Document extract
- - - - - - -
Fly paper will effectively expose how many aphids you have, as well as keep them from feeding on and subsequently damaging the plant. Fly paper is an effective tool for both indoor and outdoor plants. Indoors, fly tape is usually staked in the base of the plant or just near it. Outdoors, you can wrap the tape on the rims of potted plants, or stake them by the base and as close to the leaves of in-ground plants.

6. Diatomaceous earth

A more natural and organic way of dehydrating and killing aphids is through the use of diatomaceous earth, explains Almanac. Diatomaceous earth is a white, powdery substance sold at most gardening centers and home improvement stores, and is made up of the crushed fossilized skeletons of diatoms, which are aquatic, single-celled organisms that naturally contain silica.

Diatomaceous earth works to deter pests in a number of ways. The powder is quite sharp to most bugs and feels like walking on glass. If the bug gets cut, the diatomaceous earth dries it out until it dies. If it doesn't get cut, particles will still get into pests' joints and dehydrate them that way. Diatomaceous earth should not be applied during blooming seasons, since it will also kill helpful pollinators and beneficial insects. You can apply by either spreading a ring around your plant, on the leaves (but not flowers), or on dry plants.

7. Garlic

While many of us enjoy the smell of garlic-rich dishes, most insects, aphids included, strongly dislike the smell. Tips Bulletin recommends using the vegetable to keep aphids away from both your house and outdoor plants. Begin by mincing or crushing multiple garlic cloves as finely as possible, which will allow more oil and odor to be released. Add the crushed garlic to a spray bottle with a pint of warm water, 4 teaspoons of vegetable oil, 1 teaspoon of mild and gentle dish soap, and shake vigorously.

Spray your affected plants and any nearby ones thoroughly with the mixture. Again, pay special attention to in between and under the leaves, the stem, and the base — anywhere the aphids will likely hide or be unnoticeable. It won't hurt the plants, but the garlic will deter the aphids, and the oil and dish soap will trap and drown those that stay.

8. Pest repellent plants

Garlic isn't the only scent that repels aphids. There are plenty of plants that are well known for their pest repellent reputation, as they give off a scent that most insects and garden pests find upsetting. As a bonus, the smells are often not just palatable for humans, but also enjoyable. Some popular flowers to grow for repelling aphids include marigold and catnip, according to Garden Betty. Plant them interspersed with your crops, or as a border to prevent aphids from coming in at all. You can also grow potted versions of these flowers next to your indoor plants.
- - - - - - -
Exercise data
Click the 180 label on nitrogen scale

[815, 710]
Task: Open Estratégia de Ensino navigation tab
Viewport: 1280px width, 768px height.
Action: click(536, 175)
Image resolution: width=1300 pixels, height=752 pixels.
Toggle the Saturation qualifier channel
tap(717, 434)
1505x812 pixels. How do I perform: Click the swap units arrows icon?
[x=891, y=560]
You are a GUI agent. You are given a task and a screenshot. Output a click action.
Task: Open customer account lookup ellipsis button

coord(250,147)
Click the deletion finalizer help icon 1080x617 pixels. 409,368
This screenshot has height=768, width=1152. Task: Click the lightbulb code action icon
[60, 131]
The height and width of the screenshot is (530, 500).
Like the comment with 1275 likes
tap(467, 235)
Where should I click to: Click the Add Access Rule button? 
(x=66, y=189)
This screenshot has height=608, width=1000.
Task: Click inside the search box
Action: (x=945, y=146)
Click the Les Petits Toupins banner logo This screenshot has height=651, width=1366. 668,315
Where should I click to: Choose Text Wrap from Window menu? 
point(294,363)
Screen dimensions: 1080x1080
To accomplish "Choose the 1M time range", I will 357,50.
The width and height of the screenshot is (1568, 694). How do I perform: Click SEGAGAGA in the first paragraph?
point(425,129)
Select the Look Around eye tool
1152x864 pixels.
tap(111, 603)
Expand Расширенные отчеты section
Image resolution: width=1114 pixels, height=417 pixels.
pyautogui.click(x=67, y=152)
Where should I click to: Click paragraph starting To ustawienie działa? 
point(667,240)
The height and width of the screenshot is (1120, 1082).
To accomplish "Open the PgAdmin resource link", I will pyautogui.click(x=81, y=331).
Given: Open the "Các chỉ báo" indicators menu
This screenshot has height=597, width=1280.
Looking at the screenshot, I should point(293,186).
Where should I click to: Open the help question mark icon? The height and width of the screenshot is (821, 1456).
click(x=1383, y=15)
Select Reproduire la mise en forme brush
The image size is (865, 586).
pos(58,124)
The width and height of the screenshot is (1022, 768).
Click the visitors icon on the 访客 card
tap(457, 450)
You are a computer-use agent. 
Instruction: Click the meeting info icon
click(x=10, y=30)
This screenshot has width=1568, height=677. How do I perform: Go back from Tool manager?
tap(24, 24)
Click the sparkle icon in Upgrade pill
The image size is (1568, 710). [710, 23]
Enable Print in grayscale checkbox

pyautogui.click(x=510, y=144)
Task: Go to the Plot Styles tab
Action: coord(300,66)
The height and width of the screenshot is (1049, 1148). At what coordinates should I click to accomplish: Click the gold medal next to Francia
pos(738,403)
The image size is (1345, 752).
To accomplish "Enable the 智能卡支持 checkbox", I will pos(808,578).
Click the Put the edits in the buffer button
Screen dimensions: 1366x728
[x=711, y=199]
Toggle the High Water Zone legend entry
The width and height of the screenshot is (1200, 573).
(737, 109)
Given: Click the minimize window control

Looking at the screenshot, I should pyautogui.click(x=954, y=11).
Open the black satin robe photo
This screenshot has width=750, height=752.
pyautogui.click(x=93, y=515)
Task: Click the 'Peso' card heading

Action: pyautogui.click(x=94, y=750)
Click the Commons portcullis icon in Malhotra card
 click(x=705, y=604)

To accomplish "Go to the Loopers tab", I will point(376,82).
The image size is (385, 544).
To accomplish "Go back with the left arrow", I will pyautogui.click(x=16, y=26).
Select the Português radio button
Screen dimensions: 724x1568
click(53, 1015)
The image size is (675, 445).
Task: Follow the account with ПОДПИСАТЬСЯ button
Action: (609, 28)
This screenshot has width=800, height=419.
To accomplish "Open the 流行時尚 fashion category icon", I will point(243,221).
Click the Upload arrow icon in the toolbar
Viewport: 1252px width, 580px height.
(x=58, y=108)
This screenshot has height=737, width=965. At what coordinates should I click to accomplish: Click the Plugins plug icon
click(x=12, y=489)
- - - - - - -
Task description
Copy the part of the aphid text starting at "While many of" and ending at "those that stay.", renaming "dish soap" to "liquid soap" each time it occurs. The entries are separate material and have no connection to the text about controlling aphids.

Finished exercise
While many of us enjoy the smell of garlic-rich dishes, most insects, aphids included, strongly dislike the smell. Tips Bulletin recommends using the vegetable to keep aphids away from both your house and outdoor plants. Begin by mincing or crushing multiple garlic cloves as finely as possible, which will allow more oil and odor to be released. Add the crushed garlic to a spray bottle with a pint of warm water, 4 teaspoons of vegetable oil, 1 teaspoon of mild and gentle liquid soap, and shake vigorously.

Spray your affected plants and any nearby ones thoroughly with the mixture. Again, pay special attention to in between and under the leaves, the stem, and the base — anywhere the aphids will likely hide or be unnoticeable. It won't hurt the plants, but the garlic will deter the aphids, and the oil and liquid soap will trap and drown those that stay.